July 9, 2014 § Leave a comment

drivenow_berlin_smallAnother pic from my Berlin trip: a DriveNow BMW ActiveE on-street in Kreuzberg. Appropriate, because today’s thoughts centre on electric vehicles, the urban environment and on car-sharing… Reading/viewing matter this mid-week:

  • Bill Ford is addressing the prospects for his family’s firm; in a WSJ piece titled “Bill Ford on the Future of Transportation: We can’t simply sell more cars” he claims that the current model of transportation is unsustainable, and that car companies need to redefine themselves as ‘personal mobility companies’ (we’ve heard that before…). He also talks about the need for cars to interact with each other and the wider infrastructure, including other modes of (public or private) transport, and the role of car-sharing and ride-sharing.
  • And a interesting long-format read: cars are “racing toward disruption“, argues Harvard Business School’s Steven Sinofsky. He points to five key factors: the increasing acceptability of public transport and re-urbanisation; the ‘unbundling’ of in-car features (software, electronics and associated services, including vehicle personalisation); energy sources and impending oil shortages; the move towards shared cars and ride-sharing (again!); and the move towards driverless cars.
  • Some useful snippets in this Fortune piece: it highlights the move of the car-makers to Silicon Valley as they seek to make their products appeal to a tech-hungry younger generation, and has some stats from LA, one of the most car-centric cities in the world:  a 67% increase in walking and cycling in Santa Monica; a doubling since 2001 of people walking, cycling or taking public transport to work (now 22%) in the wider LA region; driving down 12%. More on the Google/GM EV-share (50 Chevrolet Sparks at Mountain View), too.
  • And also near Paris, the Rungis International Market – a 1,200-company food wholesalers – is to get a shared fleet of seven Renault Zoes to run around the site, for use by retailers and their customers (mainly restauranteurs). Renault Kangoo ZEs with cooler units running off auxilliary batteries are also on offer. More here.

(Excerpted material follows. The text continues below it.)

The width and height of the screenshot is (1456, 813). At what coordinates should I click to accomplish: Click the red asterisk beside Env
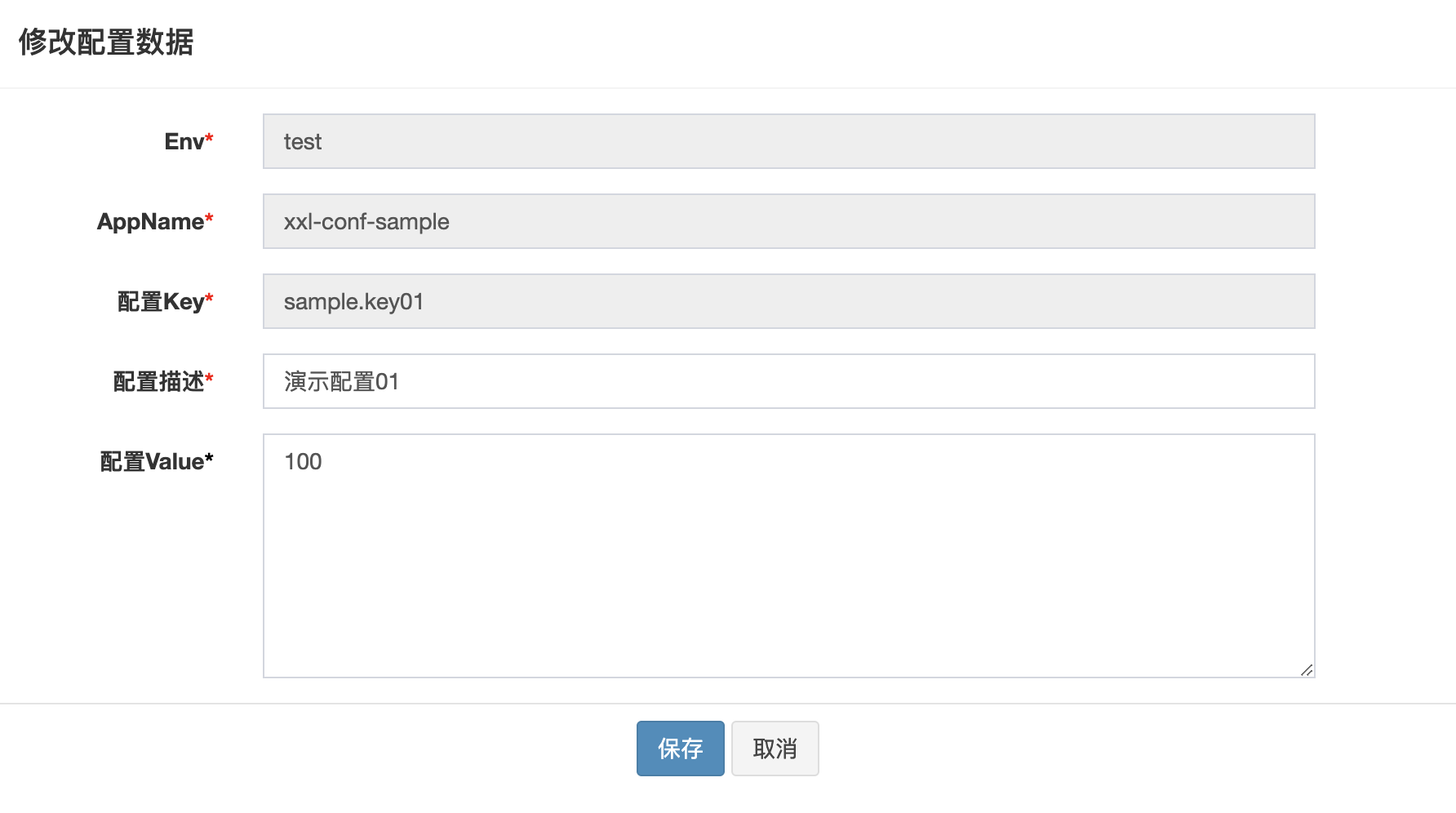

And a research round-up – today, recent papers of interest in Transportation Research Part A: Policy and Practice.

  • An Australian paper assessing the suitability of EVs in meeting drivers needs reports (no surprises here) that vehicles with a range of as little as 60km could meet 90% of day-to-day driving needs; owners of longer-range vehicles (up to 170km) were more likely to need to charge away from home on longer trips; recharging time isn’t really an issue ‘cos the cars spend most of their time parked anyway; the way a car is driven and its auxilliary systems used affects its range; EVs are particularly well-suited to low-speed urban driving. Well, we knew all this, but it’s good to have some more data: the sample drivers in Sydney were tracked by GPS for five weeks, generating a lot of useful information. (Vol. 66).
  • Something else from Sydney: choosing to drive when one could make the same journey by other means isn’t just about saving time, but autonomy, freedom, flexibility and “the interminable pull of the sensory experience provided by the cocoon of the car”, says Jennifer L Kent after in-depth qualitative interviewing of commuters. She refers to “the enduring appeal of the private car”. Are Australians less ready to embrace car-sharing, perhaps? (Vol. 65).
  • US drivers are much more likely to consider buying a PHEV if they are concerned about energy consumption and greenhouse gas emissions – but they’re not willing to pay more than a few thousand dollars extra for plug-in capability. This is a different outcome to some surveys on hybrid buyers/potential consumers which have shown primary motivations to be cost-related. (Vol 64).
  • Quantifying the trade-off between the cost of installing EV-only parking spaces and charging bays in cities vs. the environmental benefits they bring: success is down to the price of parking, which determines how much the bays are used, as well as the cost of the equipment installed. Charge too much, and the EV drivers won’t use the spaces… (Vol 64).